**Task to complete:**
Every single entry that follows is to be retyped exactly.

(Extracted records)
****************************************

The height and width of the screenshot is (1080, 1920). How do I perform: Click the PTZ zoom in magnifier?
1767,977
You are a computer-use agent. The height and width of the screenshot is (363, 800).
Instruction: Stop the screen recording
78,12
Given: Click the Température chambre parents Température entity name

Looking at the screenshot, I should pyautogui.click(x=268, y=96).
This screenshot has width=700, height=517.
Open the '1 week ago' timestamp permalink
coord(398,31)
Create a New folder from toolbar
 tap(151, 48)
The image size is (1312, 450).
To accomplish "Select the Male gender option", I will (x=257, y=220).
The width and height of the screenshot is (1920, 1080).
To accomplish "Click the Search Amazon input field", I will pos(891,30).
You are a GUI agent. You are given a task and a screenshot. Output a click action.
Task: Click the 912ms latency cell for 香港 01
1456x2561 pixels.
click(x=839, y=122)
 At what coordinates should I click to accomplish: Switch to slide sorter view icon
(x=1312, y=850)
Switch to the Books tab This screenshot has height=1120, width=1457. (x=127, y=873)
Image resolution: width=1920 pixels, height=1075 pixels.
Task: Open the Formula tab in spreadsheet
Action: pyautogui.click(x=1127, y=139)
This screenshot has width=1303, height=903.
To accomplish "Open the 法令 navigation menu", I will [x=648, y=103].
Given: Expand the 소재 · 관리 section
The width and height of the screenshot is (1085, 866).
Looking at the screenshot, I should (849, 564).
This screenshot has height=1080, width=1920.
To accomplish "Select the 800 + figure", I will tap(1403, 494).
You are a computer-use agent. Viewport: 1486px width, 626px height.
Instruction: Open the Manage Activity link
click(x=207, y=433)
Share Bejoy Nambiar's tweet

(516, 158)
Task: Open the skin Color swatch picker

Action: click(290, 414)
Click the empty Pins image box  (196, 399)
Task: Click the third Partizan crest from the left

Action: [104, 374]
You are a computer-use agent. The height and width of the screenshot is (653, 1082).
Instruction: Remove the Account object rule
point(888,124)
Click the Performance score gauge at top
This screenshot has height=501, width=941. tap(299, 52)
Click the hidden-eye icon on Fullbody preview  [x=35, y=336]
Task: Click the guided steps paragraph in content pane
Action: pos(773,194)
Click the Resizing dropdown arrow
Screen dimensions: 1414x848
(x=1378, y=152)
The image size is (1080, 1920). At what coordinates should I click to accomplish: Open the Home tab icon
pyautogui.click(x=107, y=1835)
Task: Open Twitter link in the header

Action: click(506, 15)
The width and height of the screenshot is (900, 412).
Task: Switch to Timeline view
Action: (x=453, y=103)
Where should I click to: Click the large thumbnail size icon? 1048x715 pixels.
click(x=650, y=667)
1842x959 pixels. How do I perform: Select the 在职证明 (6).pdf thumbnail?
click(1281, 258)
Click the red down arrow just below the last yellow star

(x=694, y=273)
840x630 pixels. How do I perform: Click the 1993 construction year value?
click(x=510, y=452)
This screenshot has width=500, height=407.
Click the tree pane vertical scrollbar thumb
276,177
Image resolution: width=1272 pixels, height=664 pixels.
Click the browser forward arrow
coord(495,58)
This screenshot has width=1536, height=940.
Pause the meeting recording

****************************************

**Solution to the problem:**
The height and width of the screenshot is (1080, 1920). How do I perform: Click the PTZ zoom in magnifier?
1767,977
You are a computer-use agent. The height and width of the screenshot is (363, 800).
Instruction: Stop the screen recording
78,12
Given: Click the Température chambre parents Température entity name

Looking at the screenshot, I should pyautogui.click(x=268, y=96).
This screenshot has width=700, height=517.
Open the '1 week ago' timestamp permalink
coord(398,31)
Create a New folder from toolbar
 tap(151, 48)
The image size is (1312, 450).
To accomplish "Select the Male gender option", I will (x=257, y=220).
The width and height of the screenshot is (1920, 1080).
To accomplish "Click the Search Amazon input field", I will pos(891,30).
You are a GUI agent. You are given a task and a screenshot. Output a click action.
Task: Click the 912ms latency cell for 香港 01
1456x2561 pixels.
click(x=839, y=122)
 At what coordinates should I click to accomplish: Switch to slide sorter view icon
(x=1312, y=850)
Switch to the Books tab This screenshot has height=1120, width=1457. (x=127, y=873)
Image resolution: width=1920 pixels, height=1075 pixels.
Task: Open the Formula tab in spreadsheet
Action: pyautogui.click(x=1127, y=139)
This screenshot has width=1303, height=903.
To accomplish "Open the 法令 navigation menu", I will [x=648, y=103].
Given: Expand the 소재 · 관리 section
The width and height of the screenshot is (1085, 866).
Looking at the screenshot, I should (849, 564).
This screenshot has height=1080, width=1920.
To accomplish "Select the 800 + figure", I will tap(1403, 494).
You are a computer-use agent. Viewport: 1486px width, 626px height.
Instruction: Open the Manage Activity link
click(x=207, y=433)
Share Bejoy Nambiar's tweet

(516, 158)
Task: Open the skin Color swatch picker

Action: click(290, 414)
Click the empty Pins image box  (196, 399)
Task: Click the third Partizan crest from the left

Action: [104, 374]
You are a computer-use agent. The height and width of the screenshot is (653, 1082).
Instruction: Remove the Account object rule
point(888,124)
Click the Performance score gauge at top
This screenshot has height=501, width=941. tap(299, 52)
Click the hidden-eye icon on Fullbody preview  [x=35, y=336]
Task: Click the guided steps paragraph in content pane
Action: pos(773,194)
Click the Resizing dropdown arrow
Screen dimensions: 1414x848
(x=1378, y=152)
The image size is (1080, 1920). At what coordinates should I click to accomplish: Open the Home tab icon
pyautogui.click(x=107, y=1835)
Task: Open Twitter link in the header

Action: click(506, 15)
The width and height of the screenshot is (900, 412).
Task: Switch to Timeline view
Action: (x=453, y=103)
Where should I click to: Click the large thumbnail size icon? 1048x715 pixels.
click(x=650, y=667)
1842x959 pixels. How do I perform: Select the 在职证明 (6).pdf thumbnail?
click(1281, 258)
Click the red down arrow just below the last yellow star

(x=694, y=273)
840x630 pixels. How do I perform: Click the 1993 construction year value?
click(x=510, y=452)
This screenshot has width=500, height=407.
Click the tree pane vertical scrollbar thumb
276,177
Image resolution: width=1272 pixels, height=664 pixels.
Click the browser forward arrow
coord(495,58)
This screenshot has width=1536, height=940.
Pause the meeting recording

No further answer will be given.